The interior walls of the 1917 wing are finished with plaster and the walls above the stacks are decorated with plaster moldings and figures. The decorative plaster-work was painted a pale chocolate brown. This color scheme was chosen in accord with the Gothic tradition. Because of the devastating Library and Lyceum fire it was a requirement that the new library be absolutely fireproof. The floors are concrete with steel supports, and the stairs are Vermont marble. The roof is constructed of concrete supported by steel beams, topped with slate. (The building's sturdy construction helped it to withstand the force of the May 3, 2010 explosion that severely damaged the first floor and basement.)
Edward L. Tilton was the architect selected to design the new library, at an estimated cost of $50,000. The Trustees and the community requested a design that would front on Miller Road, not South Street, and be in harmony with the recently completed St. Peter's Episcopal Church. With this in mind we can see today that the library's central tower was designed not to compete with the tower on St. Peter's Church.

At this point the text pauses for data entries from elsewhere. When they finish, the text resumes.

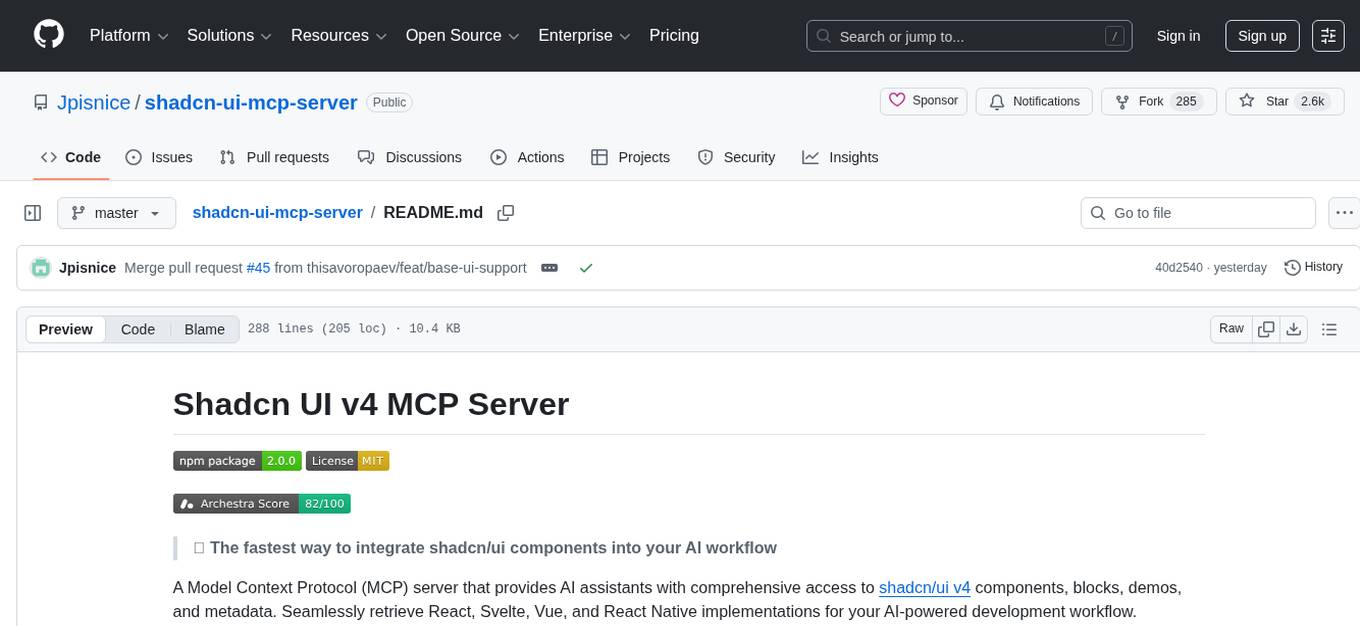Open GitHub home via the Octocat logo
The image size is (1360, 626).
coord(48,35)
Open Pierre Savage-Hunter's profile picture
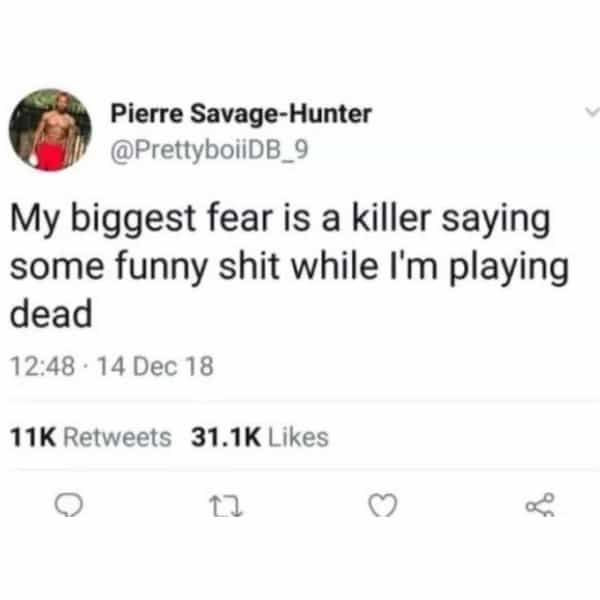Image resolution: width=600 pixels, height=600 pixels. point(50,130)
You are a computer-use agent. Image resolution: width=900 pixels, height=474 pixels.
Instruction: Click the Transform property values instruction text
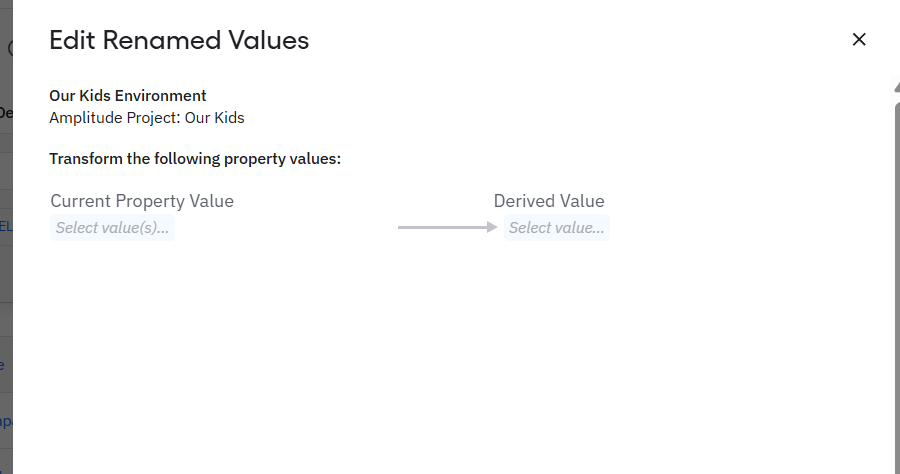(x=195, y=159)
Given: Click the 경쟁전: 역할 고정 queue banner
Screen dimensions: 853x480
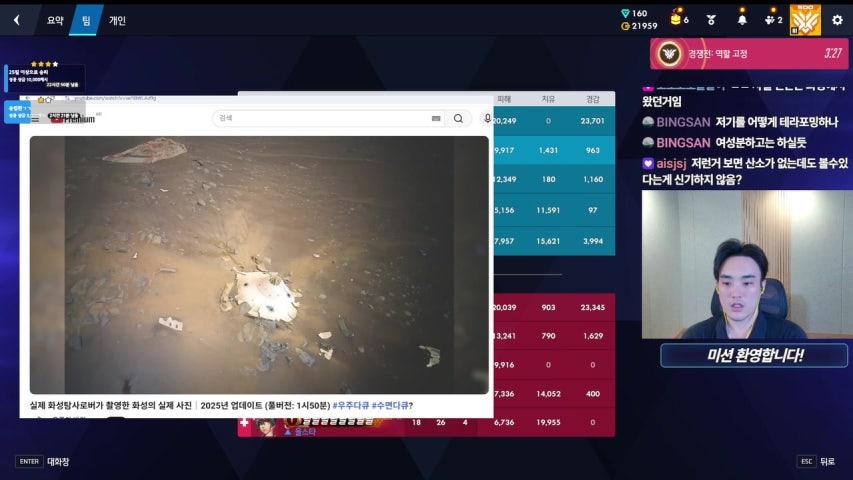Looking at the screenshot, I should (749, 54).
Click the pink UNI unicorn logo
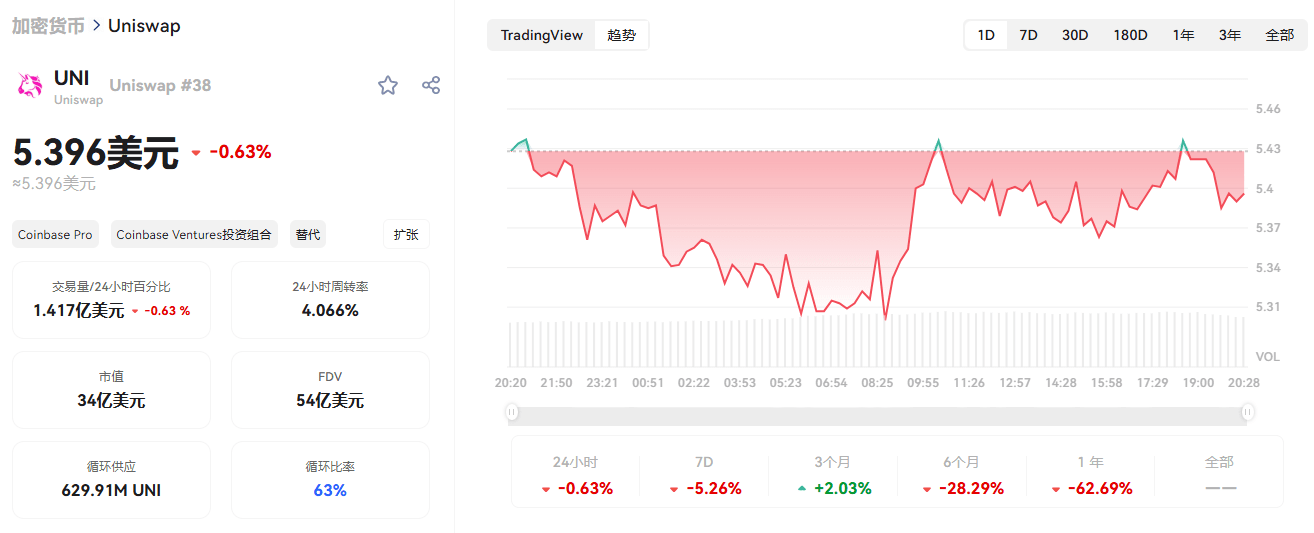 coord(30,85)
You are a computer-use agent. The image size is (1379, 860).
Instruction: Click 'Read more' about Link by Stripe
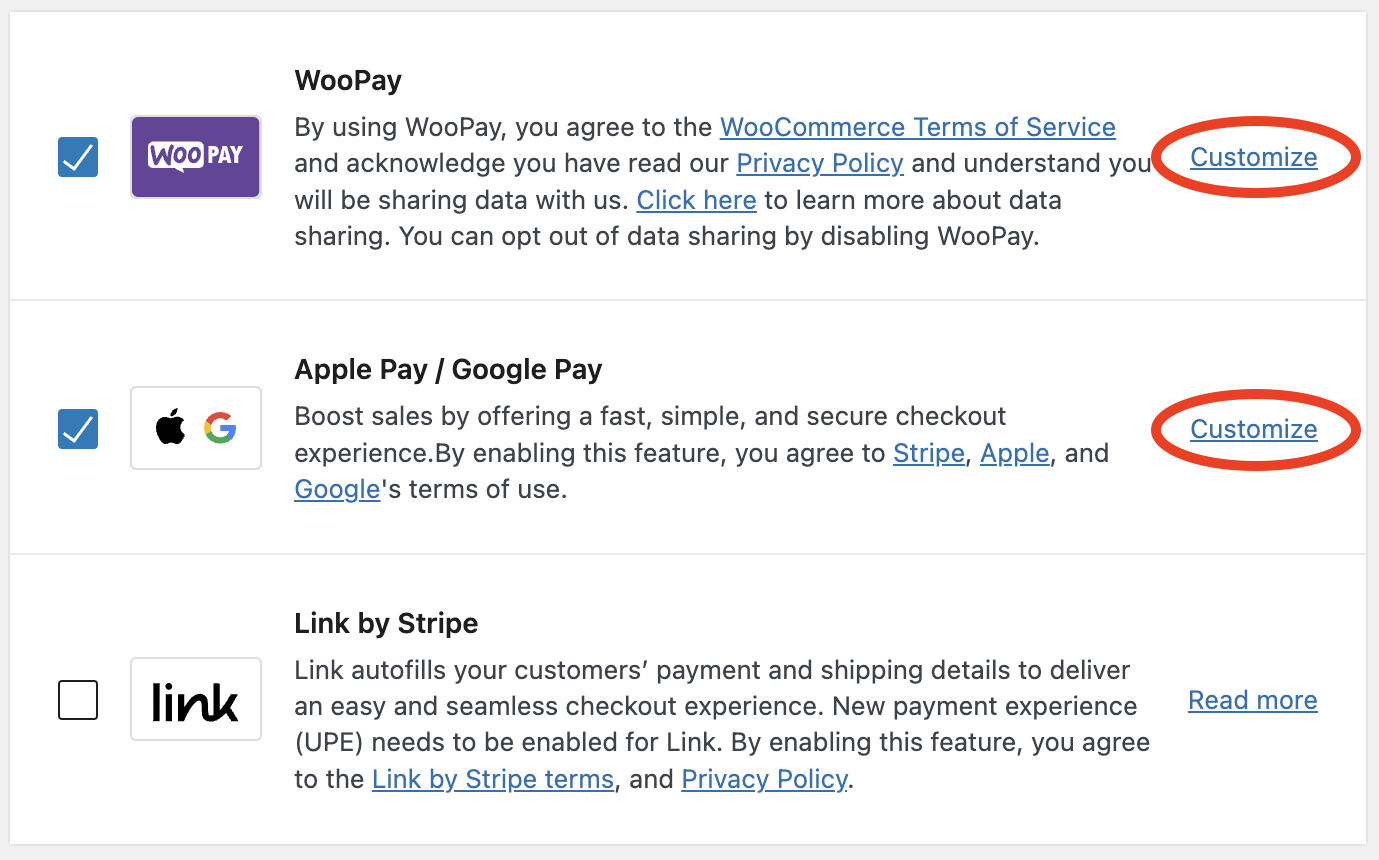(x=1251, y=699)
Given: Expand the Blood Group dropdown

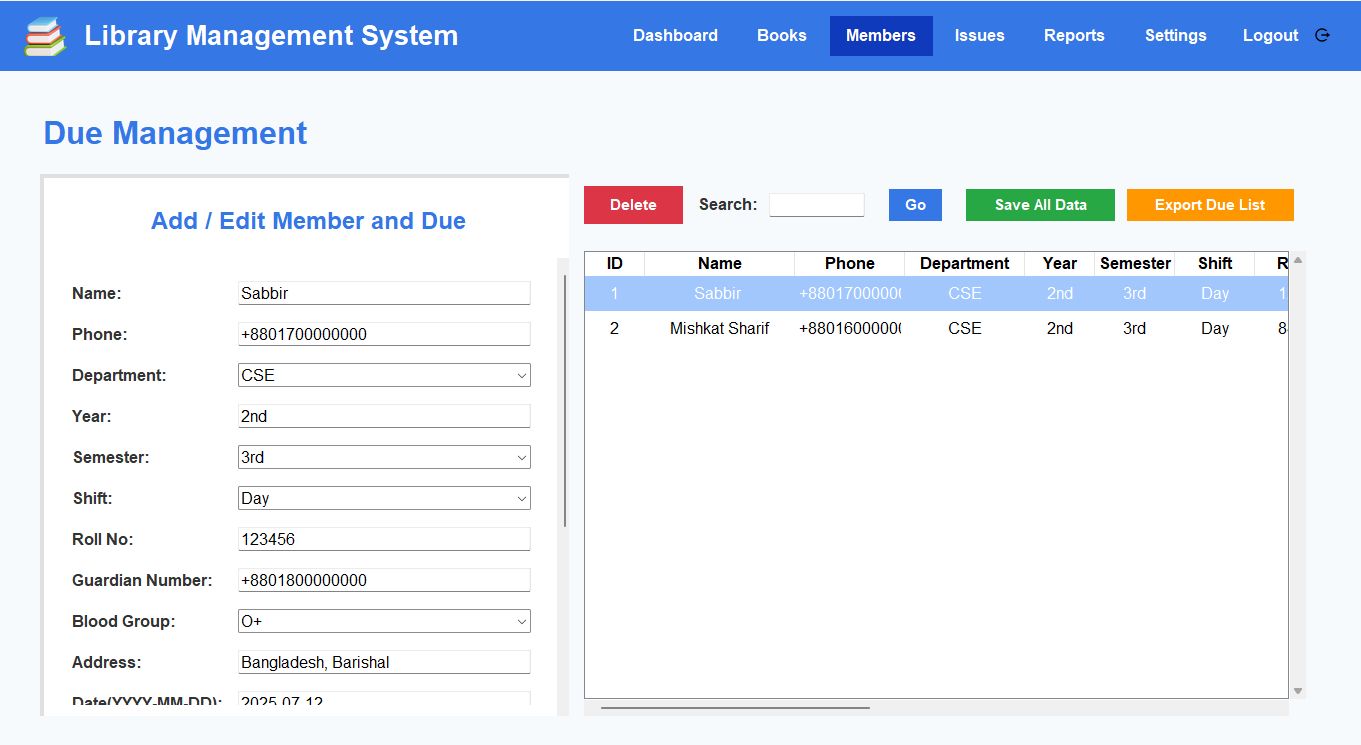Looking at the screenshot, I should (384, 621).
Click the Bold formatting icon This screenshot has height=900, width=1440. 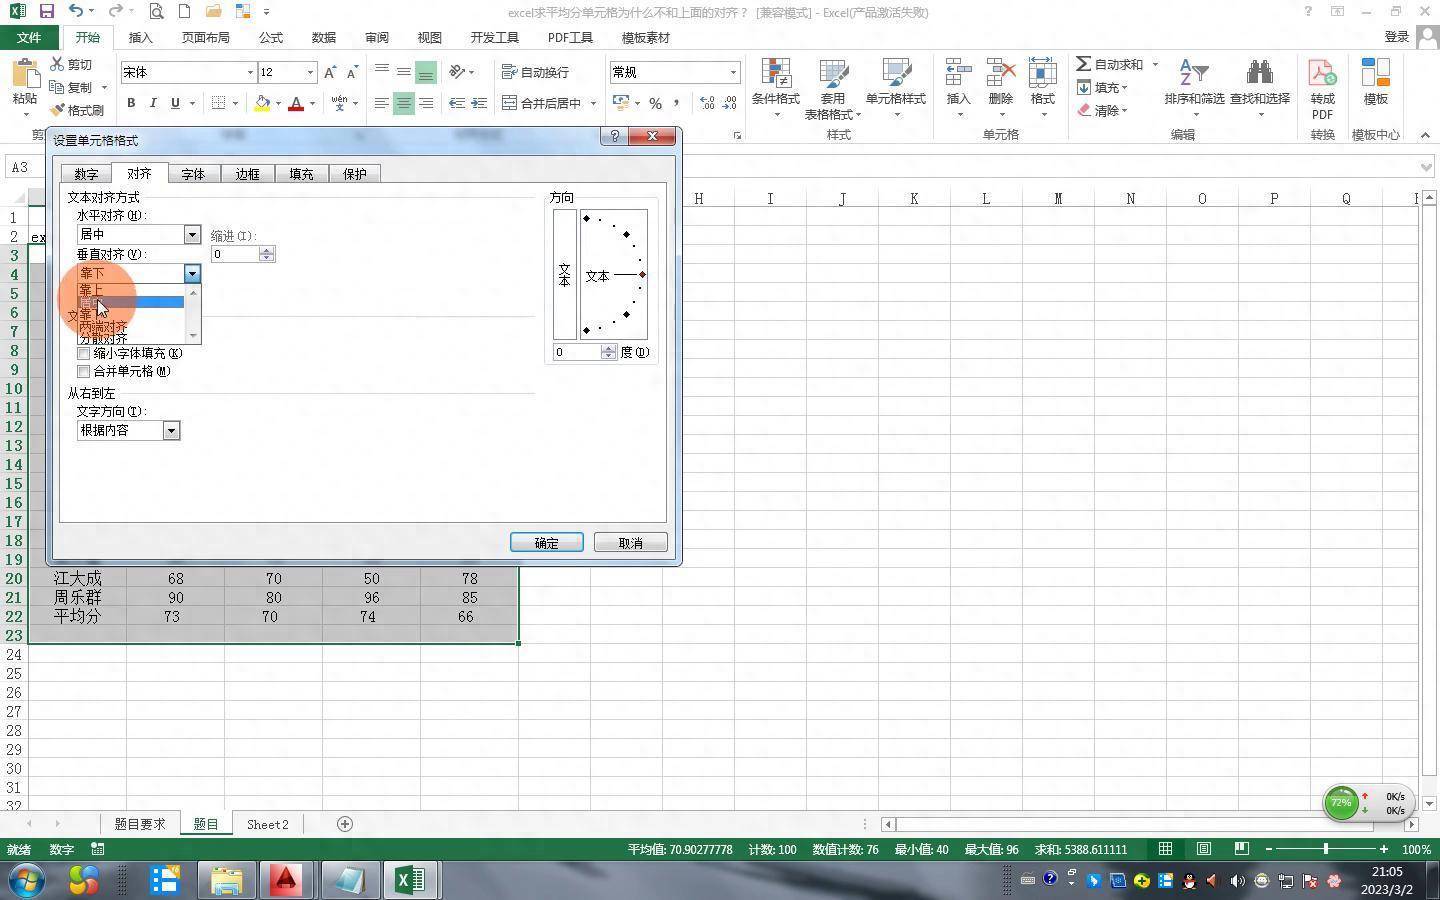pyautogui.click(x=131, y=103)
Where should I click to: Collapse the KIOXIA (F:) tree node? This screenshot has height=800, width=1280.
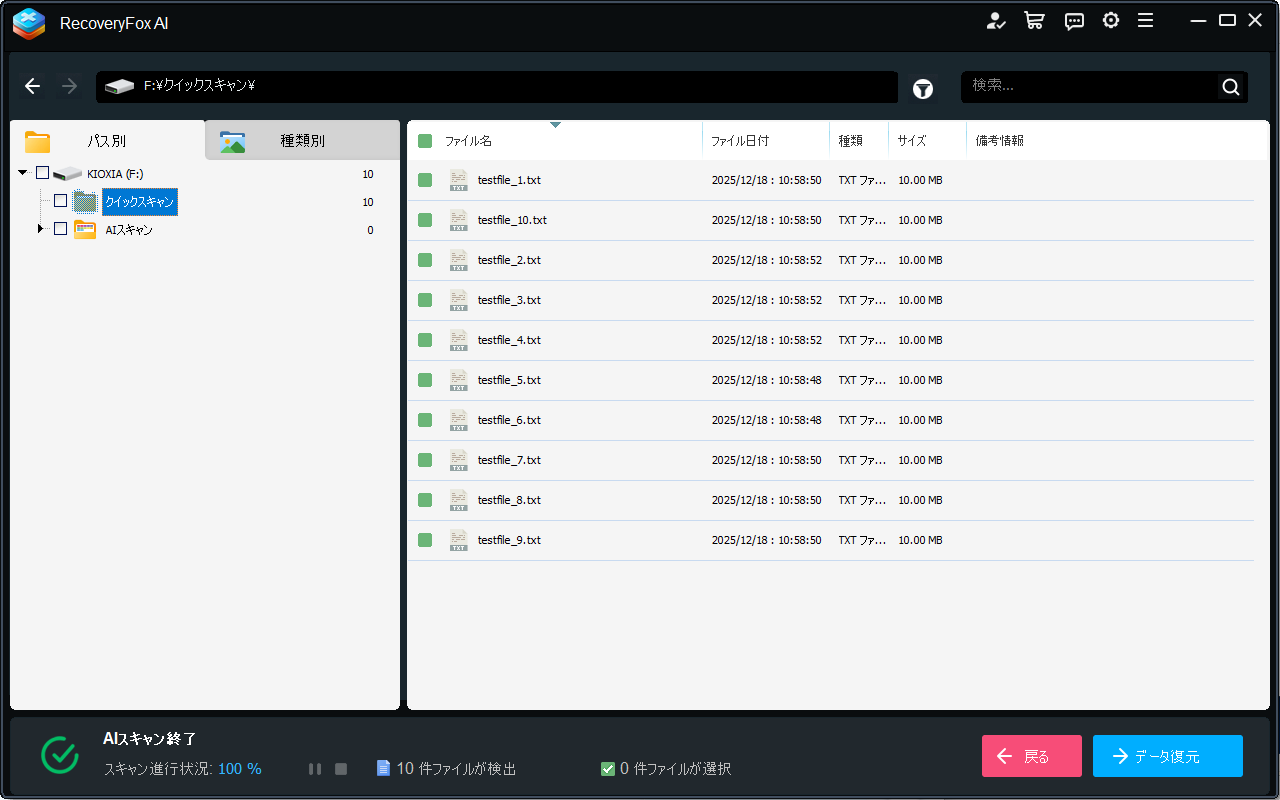[x=22, y=173]
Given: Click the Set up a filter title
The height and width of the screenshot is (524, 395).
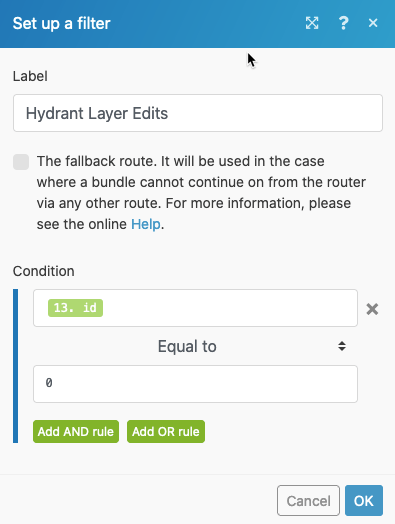Looking at the screenshot, I should (x=61, y=24).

Edward Lippincott Tilton, 1862 - 1933, studied at the Ecole des Beaux-Arts in Paris from 1887-1890. Returning to New York City in 1890, Tilton worked at McKim, Mead & White for one year and then set up his own partnership with William A. Boring. The firm of Boring & Tilton designed more than sixty libraries. They were the first private architectural firm to receive an award from the U.S. Treasury Department under the Tarnsey Act, won for their design for the Immigration Station at Ellis Island. And they won many other awards during their tenure, including two gold medals at the Paris Exposition. William Boring retired in 1916, but Tilton continued his architectural practice with Alfred Morton Githens. Tilton & Githens specialized in libraries and educational buildings.
Tilton designed more than 100 library buildings during his career. Some of his more notable buildings are the Whelch Library, Johns Hopkins Medical School, Baltimore; the Currier Art Gallery, Manchester, NH; Queens Borough Branch Library, Astoria; the Wilmington Public Library, Delaware, for which the AIA awarded him the annual gold medal for excellence in a public work.
The cornerstone was set in August 1916, with great fanfare and public celebration. And in December 1917 the library opened its doors to patrons. The collection contained 8,000 volumes, a figure that jumped to more than 43,500 volumes in just over 20 years.
In 1925, Grinnell Willis married Katherine Tappert, the children’s' librarian, and in 1929 he donated the money needed to build the Children's Room. Willis, by now in his 80s, saw the completion of the Children's Room but died just a few months later. In his will he left yet another gift to the library, an endowment of $200,000 to help meet future needs. For many years the library operated on income from the endowment left by Mr. Willis, gifts, and public support. By referendum in 1966 the joint Free Public library of Morristown and Morris Township was established.